(Exercise prompt) For every record beneath this instruction, give an exact repetition, omitting images.

*** Exercise material ***

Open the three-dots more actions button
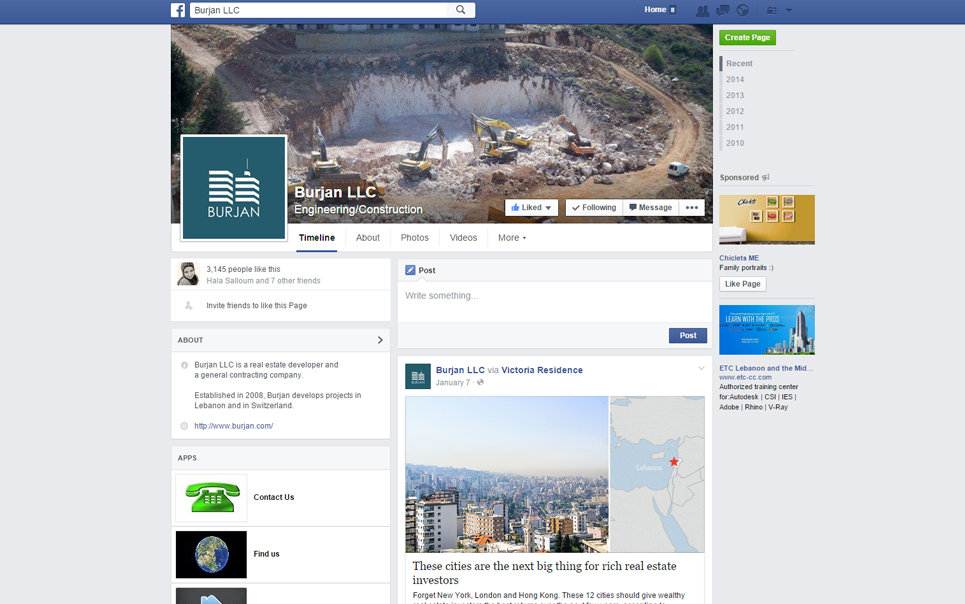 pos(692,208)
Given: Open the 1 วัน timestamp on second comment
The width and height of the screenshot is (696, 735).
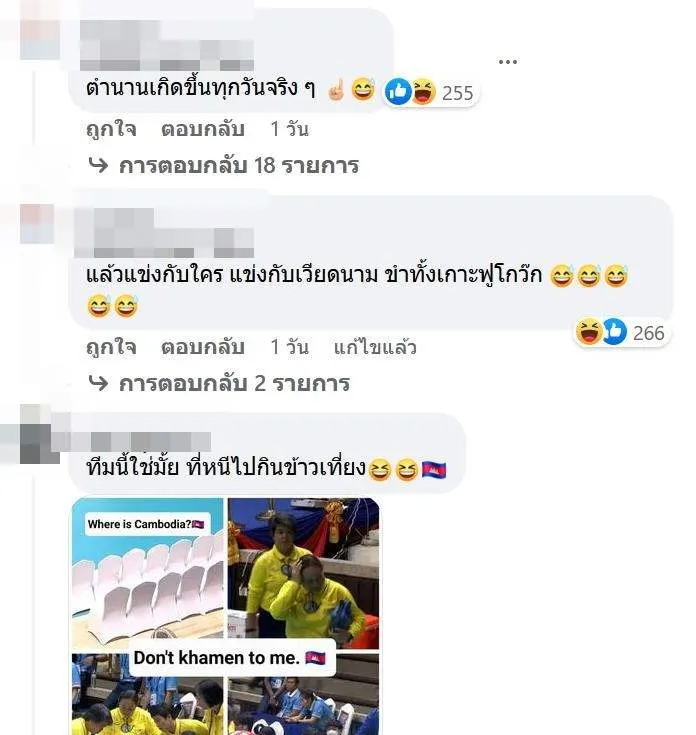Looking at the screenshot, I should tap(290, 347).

*** End of Exercise material ***

(Solution to this problem)
Open the three-dots more actions button
 pos(692,208)
Given: Open the 1 วัน timestamp on second comment
The width and height of the screenshot is (696, 735).
Looking at the screenshot, I should tap(290, 347).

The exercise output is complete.